AIM OF THE TASK
Once the line with "Image resolution: width=1036" is found in the data, output it and each following line exactly, up to and including the line with "You are a computer-use agent. 609x365 pixels.", and nothing before or after.
MATERIAL TO PROCESS START
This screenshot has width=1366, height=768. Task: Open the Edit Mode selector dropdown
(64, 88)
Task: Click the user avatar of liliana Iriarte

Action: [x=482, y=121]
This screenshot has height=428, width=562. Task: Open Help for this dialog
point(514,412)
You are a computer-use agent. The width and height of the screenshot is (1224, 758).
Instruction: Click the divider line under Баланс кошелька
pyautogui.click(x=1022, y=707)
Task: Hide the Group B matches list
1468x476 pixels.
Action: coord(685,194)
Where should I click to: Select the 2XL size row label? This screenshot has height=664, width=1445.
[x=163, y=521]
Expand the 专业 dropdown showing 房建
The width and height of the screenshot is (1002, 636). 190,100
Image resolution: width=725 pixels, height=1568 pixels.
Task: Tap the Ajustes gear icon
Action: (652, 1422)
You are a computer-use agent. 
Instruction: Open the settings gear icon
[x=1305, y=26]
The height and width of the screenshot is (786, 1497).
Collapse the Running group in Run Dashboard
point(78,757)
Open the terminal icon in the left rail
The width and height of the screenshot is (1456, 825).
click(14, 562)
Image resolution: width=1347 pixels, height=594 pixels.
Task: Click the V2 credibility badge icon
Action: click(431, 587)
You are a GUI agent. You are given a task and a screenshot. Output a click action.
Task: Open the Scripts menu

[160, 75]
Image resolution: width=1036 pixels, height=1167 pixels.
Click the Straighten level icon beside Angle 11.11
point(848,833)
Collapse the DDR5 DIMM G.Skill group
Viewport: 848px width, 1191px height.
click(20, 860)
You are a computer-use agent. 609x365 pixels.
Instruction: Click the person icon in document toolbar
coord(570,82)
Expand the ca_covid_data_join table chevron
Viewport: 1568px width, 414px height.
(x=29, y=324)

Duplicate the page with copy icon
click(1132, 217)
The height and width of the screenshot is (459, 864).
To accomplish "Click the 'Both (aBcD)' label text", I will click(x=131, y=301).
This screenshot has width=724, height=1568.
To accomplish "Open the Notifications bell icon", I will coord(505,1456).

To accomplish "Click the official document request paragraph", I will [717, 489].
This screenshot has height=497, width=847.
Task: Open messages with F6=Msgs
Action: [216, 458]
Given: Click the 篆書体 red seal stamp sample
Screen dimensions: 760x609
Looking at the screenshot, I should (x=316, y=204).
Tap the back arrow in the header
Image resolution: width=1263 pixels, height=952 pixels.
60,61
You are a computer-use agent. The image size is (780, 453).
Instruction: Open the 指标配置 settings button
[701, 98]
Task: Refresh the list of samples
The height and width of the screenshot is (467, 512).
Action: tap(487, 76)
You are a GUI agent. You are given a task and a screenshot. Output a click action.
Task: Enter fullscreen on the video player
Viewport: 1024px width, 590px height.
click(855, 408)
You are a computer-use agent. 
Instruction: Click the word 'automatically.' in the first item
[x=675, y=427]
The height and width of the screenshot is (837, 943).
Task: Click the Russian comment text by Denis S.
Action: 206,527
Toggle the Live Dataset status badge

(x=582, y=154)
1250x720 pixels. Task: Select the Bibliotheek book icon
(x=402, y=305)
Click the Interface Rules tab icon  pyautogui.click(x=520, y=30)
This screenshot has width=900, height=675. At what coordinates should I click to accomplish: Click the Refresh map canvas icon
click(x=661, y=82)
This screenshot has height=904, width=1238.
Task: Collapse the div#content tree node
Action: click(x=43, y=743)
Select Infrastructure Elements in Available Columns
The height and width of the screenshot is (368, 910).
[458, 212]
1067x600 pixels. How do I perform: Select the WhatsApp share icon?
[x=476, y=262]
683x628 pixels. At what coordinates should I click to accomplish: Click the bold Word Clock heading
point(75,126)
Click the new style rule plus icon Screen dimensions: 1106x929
MATERIAL TO PROCESS END
WORKED SOLUTION
Image resolution: width=1036 pixels, height=1167 pixels.
Click the Straighten level icon beside Angle 11.11
point(848,833)
Collapse the DDR5 DIMM G.Skill group
Viewport: 848px width, 1191px height.
click(20, 860)
You are a computer-use agent. 609x365 pixels.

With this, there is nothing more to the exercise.